## INSTRUCTIONS FOR THE TASK
Of the entries below, repeat exactly only those lines from the one containing "Open the red floating basket icon" through the last line, with pictures omitted.

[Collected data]
***
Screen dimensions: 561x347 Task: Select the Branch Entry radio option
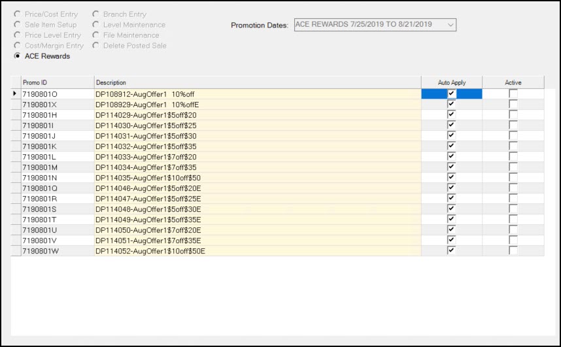click(x=96, y=14)
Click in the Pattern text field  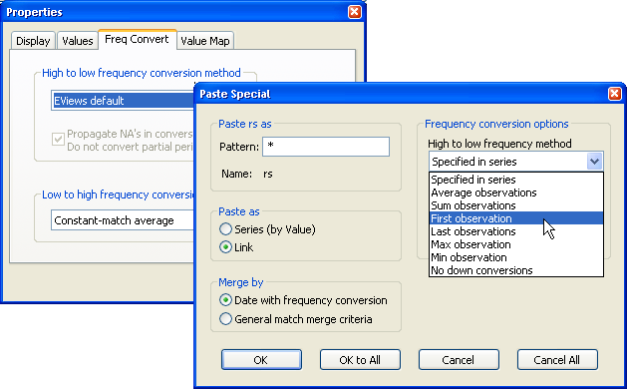click(326, 147)
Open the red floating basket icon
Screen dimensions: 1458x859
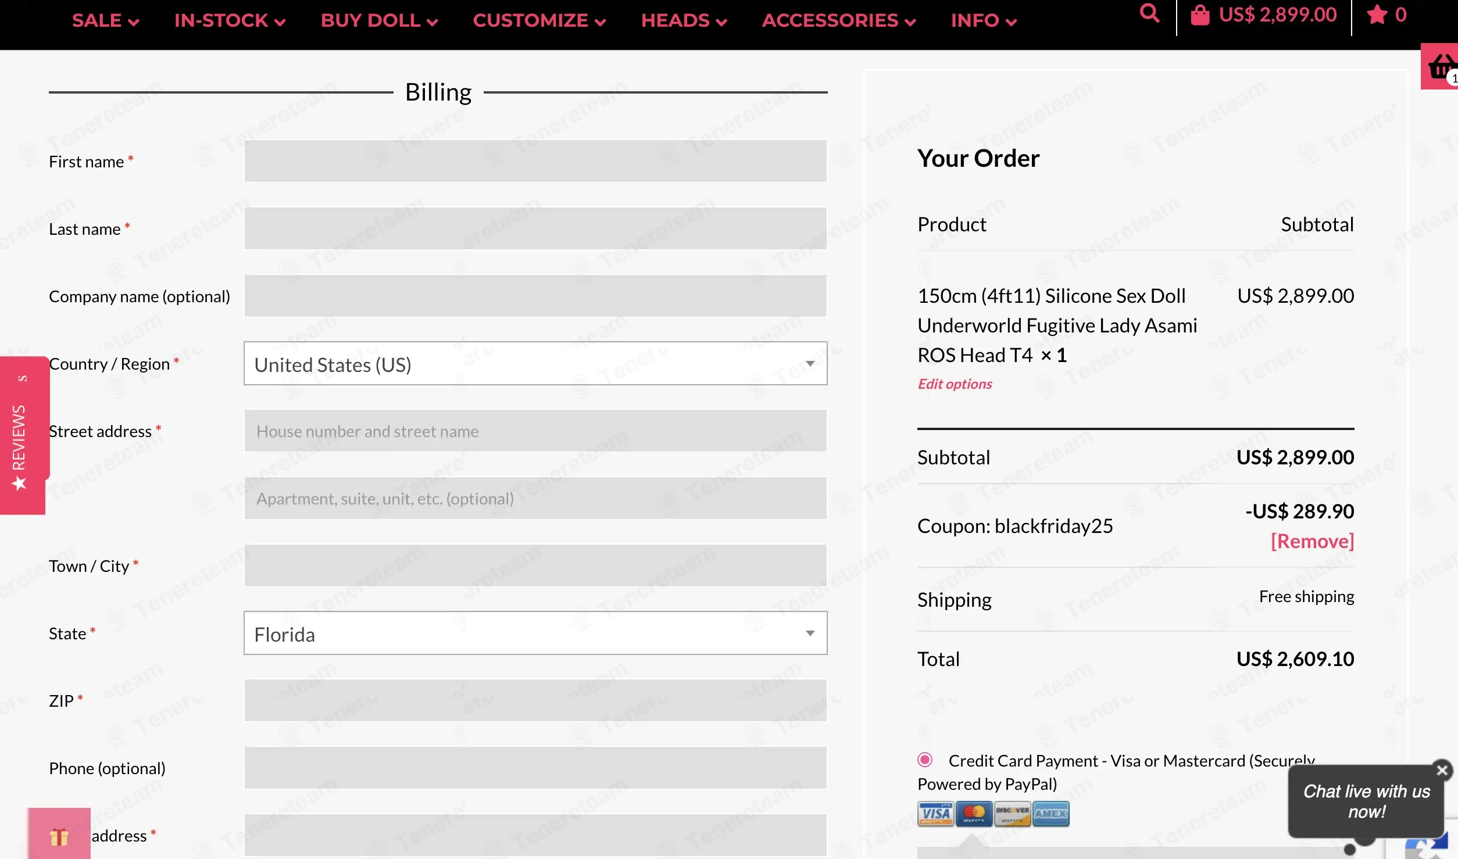point(1441,66)
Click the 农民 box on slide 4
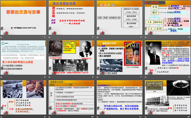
***
## RESULT OF THE TASK
Open the red floating basket icon
Screen dimensions: 1458x859
point(1441,66)
Click the 农民 box on slide 4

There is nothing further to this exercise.